A conferirgli un carattere unico fu anche la maggiore crudezza dovuta sia al carattere allora sperimentale dell’esperienza sia proprio ai rumorismi, specie quelli di Waisvisz, anche se oggi suonano a tratti datati. Il risultato complessivo regge tuttora la prova del tempo e le complesse, labirintiche strutture rimangono affascinanti, per esempio in Swishes, dove si segnala Evan Parker insolitamente al baritono. Quinto e ultimo brano (con l’inedita seconda versione sul cd) è Snaps, e qui la sezione rumoristica è in bella evidenza. Le due versioni presentano, per propria natura, improvvisazioni differenti, cosa piuttosto evidente nell’assolo di Lacy sull’alternate take.
Derek Bailey: i monologhi della mezza età
In un’intervista apparsa nel 1977 sulla suddetta Musics, Bailey diede una spiegazione abbacinante della dinamica sottesa all’improvvisazione: «I tic diventano toc, i toc diventano tic». Difatti per quarant’anni adottò questo singolare procedimento, messo nero su bianco in particolare quando si esibiva in solitudine, come avvenne la sera del 15 dicembre 1989 al L.A. Contemporary Exhibitions. Nella megalopoli californiana Bailey tornava a esibirsi per la quarta volta, sempre in compagnia solo della sua chitarra, eccezion fatta per la sua prima volta a Los Angeles nel 1979, quando si era presentato assieme a Evan Parker. Pur non alterando i tratti tipici del suo personalissimo stile chitarristico, nell’occasione quel garbato, segaligno, arguto signore inglese suonò nell’occasione come non aveva mai fatto prima, risultando assai più accessibile che in altre occasioni, sfiorando un inaudito approccio melodico, un po’ come a volerlo accarezzare.
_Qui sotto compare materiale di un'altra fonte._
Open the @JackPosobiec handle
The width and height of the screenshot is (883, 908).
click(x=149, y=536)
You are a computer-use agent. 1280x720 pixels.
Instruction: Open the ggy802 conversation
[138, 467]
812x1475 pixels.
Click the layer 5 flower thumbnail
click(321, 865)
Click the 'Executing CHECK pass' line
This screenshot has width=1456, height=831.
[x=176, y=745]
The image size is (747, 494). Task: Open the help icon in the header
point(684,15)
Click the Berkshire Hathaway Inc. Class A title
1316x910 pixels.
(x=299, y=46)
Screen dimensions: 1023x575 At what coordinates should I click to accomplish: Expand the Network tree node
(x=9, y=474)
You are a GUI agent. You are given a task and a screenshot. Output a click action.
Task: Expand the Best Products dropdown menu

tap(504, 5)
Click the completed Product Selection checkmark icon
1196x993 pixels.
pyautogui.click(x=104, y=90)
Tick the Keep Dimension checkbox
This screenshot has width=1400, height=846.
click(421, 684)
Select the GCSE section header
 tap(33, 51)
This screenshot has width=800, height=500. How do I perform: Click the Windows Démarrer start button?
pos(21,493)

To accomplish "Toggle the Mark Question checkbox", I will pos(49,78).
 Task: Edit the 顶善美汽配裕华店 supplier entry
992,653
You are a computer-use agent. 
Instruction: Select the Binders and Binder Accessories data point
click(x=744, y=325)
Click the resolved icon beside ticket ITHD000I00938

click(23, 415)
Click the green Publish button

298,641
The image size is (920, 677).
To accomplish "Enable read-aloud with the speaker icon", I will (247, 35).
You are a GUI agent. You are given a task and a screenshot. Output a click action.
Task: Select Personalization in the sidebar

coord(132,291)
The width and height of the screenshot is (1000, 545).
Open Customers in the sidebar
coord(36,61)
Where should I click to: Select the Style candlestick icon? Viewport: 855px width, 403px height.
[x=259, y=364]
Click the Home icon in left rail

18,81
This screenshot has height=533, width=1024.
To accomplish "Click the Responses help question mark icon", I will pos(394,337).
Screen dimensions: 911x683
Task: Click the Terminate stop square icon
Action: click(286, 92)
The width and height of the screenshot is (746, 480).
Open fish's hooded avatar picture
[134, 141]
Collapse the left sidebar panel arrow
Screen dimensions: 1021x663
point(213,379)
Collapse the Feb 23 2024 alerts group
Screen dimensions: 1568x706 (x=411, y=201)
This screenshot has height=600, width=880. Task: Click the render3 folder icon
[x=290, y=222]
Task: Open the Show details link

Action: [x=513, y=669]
Discretamente lineare, si lasciò andare anche ad accenni di flamenco, lampi e poco più, ma sensazionali. Tutto sempre alla sua maniera, impugnando nell’occasione una Epiphone Triumph del 1936, una chitarra acustica addobbata con un pick-up per violoncello e controllandone al solito il volume con un pedale. Nell’arco di un’ora le due improvvisazioni e il succinto bis cui diede vita Bailey andarono a comporre l’album Emanen intitolato «Lace».
Il chitarrista sciorinò l’intero suo catalogo fatto di pause, sfrigolii, corde percosse, scorticate, grappoli di note rapprese, quei tipici clusters intricati e strappati, singole note trattenute a lungo, il suono che si impenna, poi scema dando vita a un autentico corpo a corpo tra una chitarra e un uomo. Ci sono molti modi di suonare una chitarra, sconfinando dalle regole precostituite, oppure spingendosi ai limiti del possibile dentro le regole, rifuggendo dal virtuosismo o coltivandolo. Ci sono molti modi codificati, oppure se ne può inventare uno, personale, inimitabile, in continua evoluzione, reattivo, fondato in apparenza sul nulla, in caduta libera, una sfida continua, alla ricerca dell’improvvisazione pura, all’inseguimento della totale sregolatezza come unica/infinita possibilità di fare musica, tic, toc, tic, toc, appunto, piccoli suoni anarchici sprigionati da una semplice chitarra, acustica, elettrica, che tanto caustica e tanto aliena pare la prima volta che la si ascolta, come avviene quando si fa conoscenza per la prima volta (e anche dopo) dell’arte di Derek Bailey. Proprio per questo, l’ascolto di «Lace» è la guida ideale per iniziare a esplorare l’universo sonoro baileyano e proprio per questo è delittuoso, pur essendo ancora in circolazione diversi altri suoi dischi, che sia fuori catalogo: e chissà per quanto tempo rimarrà tale. Il prezioso documento venne pubblicato senza interventi da parte di Davidson che, come da richiesta dello stesso Bailey, si limitò a un editing minimale.
Si chiudeva così un decennio nel quale le cose non andarono proprio al massimo sul fronte della musica improvvisata, dopo quello fiammeggiante che lo aveva preceduto. Negli anni Ottanta, Bailey fu tra i pochi a mantenere dritta la barra del timone, approdando ai Novanta con nuove idee e la voglia di mettersi ancora in gioco su fronti inediti. Memorabili le sue sortite in Giappone con DJ Ninj e con il duo Ruins, ma anche le collaborazioni cinesi con la suonatrice di pipa
Min Xiao-Fen, premesse per quel finale di partita che sarebbe stata la collaborazione con David Sylvian per «Blemish».